Texto de leitura —
((

Em que consiste o sono, com efeito? Dormir é suspender a atividade psíquica e física. Mas ao ser abstrato, pairando no ar, falta uma condição essencial dessa suspensão: o lugar. O apelo ao sono se [85] faz no ato de deitar-se. Deitar-se é exatamente limitar a existência ao lugar, à posição.

O lugar não é “alguma parte” indiferente, mas uma base, uma condição. É certo que compreendemos comumente nossa localização como a de um corpo situado em qualquer lugar. Seguramente, a relação positiva com o lugar que entretemos no sono é mascarada por nossas relações com as coisas. Desse modo, apenas as determinações concretas do meio, do cenário, os apelos do hábito e da história emprestam um caráter individual ao lugar tornado apropria casa, a cidade natal, a pátria, o mundo. Destacada da ambiência, a localização torna-se geralmente a presença numa extensão abstrata, como a de uma estrela no infinito do espaço. O sono restabelece a relação com o lugar como base. Deitamo-nos, encolhendo-nos num canto para dormir, abandonamo-nos a um lugar; ele se torna nosso refúgio como base. Toda nossa obra de ser consiste, então, apenas em repousar. Dormir é como entrar em contato com as virtudes protetoras do lugar; buscar o sono significa buscar esse contato por uma espécie de tateamento. Aquele que desperta encontra-se encerrado em sua imobilidade como um ovo em sua casca. Esse abandono à base, que oferece ao mesmo tempo um refúgio, constitui o sono, pelo qual o ser, sem se destruir, permanece suspenso.

É a partir do repouso, a partir da posição, a partir dessa relação única com o lugar, que vem a consciência. A posição não se acrescenta à consciência como um ato que ela decide, é a partir da posição, de uma imobilidade, que ela vem a si mesma. Ela é um engajamento no ser que consiste em manter-se precisamente no não-engajamento do sono. Ela “tem” uma base, ela “tem” um lugar. O único ter que não seja embaraçoso, mas que é a condição: a consciência é, aqui. Que a consciência esteja aqui não é por sua vez um fato de consciência, nem de pensamento, nem um sentimento, nem uma volição, mas a posição da consciência. Não se trata do contato com a terra: apoiar-se na terra é mais do que a sensação do contato, mais do que um conhecimento da base. O que é aqui objeto de conhecimento não está diante do sujeito, mas o suporta e o [86] suporta a tal ponto, que é pelo fato de apoiar-se na base que o sujeito põe-se como sujeito.

))

Dados exibidos —
((

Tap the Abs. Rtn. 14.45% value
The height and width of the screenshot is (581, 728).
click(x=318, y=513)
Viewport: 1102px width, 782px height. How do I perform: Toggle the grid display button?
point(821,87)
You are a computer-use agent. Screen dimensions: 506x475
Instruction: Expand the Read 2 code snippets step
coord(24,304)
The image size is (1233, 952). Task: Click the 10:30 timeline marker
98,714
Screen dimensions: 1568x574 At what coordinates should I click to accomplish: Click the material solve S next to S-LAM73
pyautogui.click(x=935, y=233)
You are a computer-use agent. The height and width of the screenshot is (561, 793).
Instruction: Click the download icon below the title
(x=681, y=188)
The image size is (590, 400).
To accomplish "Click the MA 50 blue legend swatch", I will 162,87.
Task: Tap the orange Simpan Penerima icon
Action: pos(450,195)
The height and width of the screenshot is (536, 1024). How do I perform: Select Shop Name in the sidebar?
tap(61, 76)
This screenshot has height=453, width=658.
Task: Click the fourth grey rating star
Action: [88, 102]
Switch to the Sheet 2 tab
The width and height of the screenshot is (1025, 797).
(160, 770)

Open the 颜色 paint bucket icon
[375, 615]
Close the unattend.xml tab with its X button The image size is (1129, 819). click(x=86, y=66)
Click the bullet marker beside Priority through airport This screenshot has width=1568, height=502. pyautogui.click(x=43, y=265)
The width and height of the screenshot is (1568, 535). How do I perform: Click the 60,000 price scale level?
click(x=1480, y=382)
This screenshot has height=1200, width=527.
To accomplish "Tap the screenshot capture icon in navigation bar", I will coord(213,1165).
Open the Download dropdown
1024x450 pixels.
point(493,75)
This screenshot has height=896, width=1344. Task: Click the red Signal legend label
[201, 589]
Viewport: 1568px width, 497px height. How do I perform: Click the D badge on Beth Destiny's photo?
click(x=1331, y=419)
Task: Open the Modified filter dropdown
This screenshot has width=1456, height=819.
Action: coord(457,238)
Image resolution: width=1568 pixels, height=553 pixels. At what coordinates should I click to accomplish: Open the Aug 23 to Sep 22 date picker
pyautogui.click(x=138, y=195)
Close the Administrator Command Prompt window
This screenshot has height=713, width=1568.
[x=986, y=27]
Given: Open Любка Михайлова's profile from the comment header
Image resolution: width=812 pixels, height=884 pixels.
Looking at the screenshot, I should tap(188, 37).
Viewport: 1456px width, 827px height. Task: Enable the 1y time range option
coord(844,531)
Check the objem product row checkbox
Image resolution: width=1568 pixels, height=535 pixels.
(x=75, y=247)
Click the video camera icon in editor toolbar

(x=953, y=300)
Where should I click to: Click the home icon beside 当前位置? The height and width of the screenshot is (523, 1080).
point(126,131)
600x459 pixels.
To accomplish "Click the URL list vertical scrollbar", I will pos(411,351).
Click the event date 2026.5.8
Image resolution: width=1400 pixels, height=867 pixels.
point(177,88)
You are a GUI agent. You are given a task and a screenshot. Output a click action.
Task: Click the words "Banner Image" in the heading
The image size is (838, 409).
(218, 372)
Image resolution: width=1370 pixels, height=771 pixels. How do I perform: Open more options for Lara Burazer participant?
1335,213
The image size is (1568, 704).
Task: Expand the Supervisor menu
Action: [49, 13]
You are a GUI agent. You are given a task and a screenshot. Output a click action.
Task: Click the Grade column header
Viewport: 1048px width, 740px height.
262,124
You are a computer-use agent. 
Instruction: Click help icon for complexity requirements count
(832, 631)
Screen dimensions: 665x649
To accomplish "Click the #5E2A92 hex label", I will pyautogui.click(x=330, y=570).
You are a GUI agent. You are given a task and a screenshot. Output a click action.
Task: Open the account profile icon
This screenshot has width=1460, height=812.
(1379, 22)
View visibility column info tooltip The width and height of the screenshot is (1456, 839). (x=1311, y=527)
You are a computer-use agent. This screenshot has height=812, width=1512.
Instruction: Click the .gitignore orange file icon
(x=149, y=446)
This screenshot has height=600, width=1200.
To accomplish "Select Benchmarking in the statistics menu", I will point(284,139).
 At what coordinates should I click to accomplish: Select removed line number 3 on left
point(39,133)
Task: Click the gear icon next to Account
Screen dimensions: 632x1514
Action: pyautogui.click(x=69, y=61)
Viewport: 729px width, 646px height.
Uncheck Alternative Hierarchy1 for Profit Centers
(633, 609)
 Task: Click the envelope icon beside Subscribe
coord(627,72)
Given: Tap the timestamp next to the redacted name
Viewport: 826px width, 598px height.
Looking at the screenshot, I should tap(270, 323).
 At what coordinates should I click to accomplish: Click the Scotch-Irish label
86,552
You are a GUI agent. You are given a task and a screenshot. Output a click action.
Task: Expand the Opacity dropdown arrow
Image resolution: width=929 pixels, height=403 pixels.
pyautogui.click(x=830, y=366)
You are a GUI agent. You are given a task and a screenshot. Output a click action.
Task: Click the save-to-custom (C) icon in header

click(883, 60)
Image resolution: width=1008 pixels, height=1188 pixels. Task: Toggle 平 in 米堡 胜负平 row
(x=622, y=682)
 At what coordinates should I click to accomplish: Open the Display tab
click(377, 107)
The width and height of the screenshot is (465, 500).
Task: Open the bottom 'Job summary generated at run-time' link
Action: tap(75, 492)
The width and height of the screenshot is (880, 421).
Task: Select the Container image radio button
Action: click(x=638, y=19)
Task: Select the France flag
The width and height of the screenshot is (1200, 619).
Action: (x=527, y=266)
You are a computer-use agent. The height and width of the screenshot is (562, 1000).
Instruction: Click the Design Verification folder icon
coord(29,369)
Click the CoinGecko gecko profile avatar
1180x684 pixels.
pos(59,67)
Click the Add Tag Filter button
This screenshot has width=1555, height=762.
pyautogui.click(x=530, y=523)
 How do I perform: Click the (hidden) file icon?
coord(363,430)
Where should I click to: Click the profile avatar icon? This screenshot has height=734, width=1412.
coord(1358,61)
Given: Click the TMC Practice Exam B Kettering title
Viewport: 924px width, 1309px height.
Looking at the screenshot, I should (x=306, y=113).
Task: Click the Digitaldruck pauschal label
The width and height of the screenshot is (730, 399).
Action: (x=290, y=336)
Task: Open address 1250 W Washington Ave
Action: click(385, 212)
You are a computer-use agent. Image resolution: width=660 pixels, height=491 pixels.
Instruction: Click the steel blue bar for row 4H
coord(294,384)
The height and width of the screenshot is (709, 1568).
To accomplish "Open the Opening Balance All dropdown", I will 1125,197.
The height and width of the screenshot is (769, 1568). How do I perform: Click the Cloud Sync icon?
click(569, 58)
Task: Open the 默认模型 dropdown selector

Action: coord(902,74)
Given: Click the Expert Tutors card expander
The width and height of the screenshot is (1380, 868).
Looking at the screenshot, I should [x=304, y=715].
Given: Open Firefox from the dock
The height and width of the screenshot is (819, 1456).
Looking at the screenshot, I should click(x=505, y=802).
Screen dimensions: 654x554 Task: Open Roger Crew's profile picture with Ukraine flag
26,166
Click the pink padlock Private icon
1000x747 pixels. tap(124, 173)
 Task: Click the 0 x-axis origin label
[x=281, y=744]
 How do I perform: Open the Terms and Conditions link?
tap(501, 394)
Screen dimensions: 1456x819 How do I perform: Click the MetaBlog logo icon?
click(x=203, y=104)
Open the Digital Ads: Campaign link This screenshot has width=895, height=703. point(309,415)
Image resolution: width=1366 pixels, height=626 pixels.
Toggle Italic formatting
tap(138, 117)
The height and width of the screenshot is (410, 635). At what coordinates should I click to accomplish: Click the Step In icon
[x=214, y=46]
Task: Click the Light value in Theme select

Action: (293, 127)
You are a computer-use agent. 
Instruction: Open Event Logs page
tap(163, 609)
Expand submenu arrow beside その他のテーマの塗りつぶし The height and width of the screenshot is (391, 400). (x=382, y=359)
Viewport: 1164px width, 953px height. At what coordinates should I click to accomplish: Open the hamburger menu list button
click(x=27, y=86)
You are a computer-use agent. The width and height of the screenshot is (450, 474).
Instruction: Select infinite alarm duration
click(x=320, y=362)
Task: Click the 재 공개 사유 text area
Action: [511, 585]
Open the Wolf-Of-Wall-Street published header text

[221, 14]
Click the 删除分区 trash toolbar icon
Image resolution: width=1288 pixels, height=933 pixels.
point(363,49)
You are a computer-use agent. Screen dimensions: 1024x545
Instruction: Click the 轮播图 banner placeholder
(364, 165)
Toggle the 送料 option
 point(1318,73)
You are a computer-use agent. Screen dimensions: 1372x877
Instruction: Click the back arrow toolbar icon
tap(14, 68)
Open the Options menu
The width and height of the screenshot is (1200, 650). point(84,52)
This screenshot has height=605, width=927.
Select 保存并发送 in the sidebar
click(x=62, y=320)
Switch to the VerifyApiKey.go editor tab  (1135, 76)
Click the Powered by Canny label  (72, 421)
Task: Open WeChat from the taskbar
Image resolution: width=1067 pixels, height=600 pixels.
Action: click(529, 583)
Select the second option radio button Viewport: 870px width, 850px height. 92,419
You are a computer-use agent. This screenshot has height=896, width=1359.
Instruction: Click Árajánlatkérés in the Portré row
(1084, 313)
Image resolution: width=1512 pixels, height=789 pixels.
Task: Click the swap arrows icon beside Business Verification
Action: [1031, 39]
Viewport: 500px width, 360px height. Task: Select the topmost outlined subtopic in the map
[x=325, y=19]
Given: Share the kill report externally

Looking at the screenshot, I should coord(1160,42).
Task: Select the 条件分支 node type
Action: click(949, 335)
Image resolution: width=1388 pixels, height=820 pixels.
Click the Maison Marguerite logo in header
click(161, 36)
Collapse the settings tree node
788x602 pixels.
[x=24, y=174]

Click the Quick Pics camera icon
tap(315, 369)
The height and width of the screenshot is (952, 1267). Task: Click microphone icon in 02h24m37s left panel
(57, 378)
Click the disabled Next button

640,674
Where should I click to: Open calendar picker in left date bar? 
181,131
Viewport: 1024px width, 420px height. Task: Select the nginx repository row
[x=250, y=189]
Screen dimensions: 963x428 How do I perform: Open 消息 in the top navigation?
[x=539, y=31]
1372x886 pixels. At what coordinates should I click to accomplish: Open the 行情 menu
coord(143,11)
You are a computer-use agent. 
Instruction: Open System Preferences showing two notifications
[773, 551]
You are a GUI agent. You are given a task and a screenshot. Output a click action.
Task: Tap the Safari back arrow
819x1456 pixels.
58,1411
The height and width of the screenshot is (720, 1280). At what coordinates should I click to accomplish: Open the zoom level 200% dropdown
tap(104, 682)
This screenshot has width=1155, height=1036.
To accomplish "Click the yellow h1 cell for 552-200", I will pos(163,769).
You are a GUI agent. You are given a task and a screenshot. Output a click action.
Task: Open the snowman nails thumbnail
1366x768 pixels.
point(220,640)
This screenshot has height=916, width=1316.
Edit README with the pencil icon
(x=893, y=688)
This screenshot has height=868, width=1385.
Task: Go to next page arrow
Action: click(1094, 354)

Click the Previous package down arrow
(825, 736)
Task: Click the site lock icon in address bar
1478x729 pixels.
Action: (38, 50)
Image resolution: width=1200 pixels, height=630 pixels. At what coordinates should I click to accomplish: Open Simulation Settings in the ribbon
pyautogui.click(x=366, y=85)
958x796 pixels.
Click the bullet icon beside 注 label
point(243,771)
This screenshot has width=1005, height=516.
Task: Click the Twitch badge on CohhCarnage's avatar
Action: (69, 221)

))

Enunciado A — De acordo com o texto sobre o sono, em que consiste dormir?
Enunciado B — Por favor, devolva o trecho do texto sobre o sono que vai de "Em que consiste" a "lugar, à posição.", inclusive, copiado fielmente.

Resposta A — Dormir é suspender a atividade psíquica e física.

Resposta B —
Em que consiste o sono, com efeito? Dormir é suspender a atividade psíquica e física. Mas ao ser abstrato, pairando no ar, falta uma condição essencial dessa suspensão: o lugar. O apelo ao sono se [85] faz no ato de deitar-se. Deitar-se é exatamente limitar a existência ao lugar, à posição.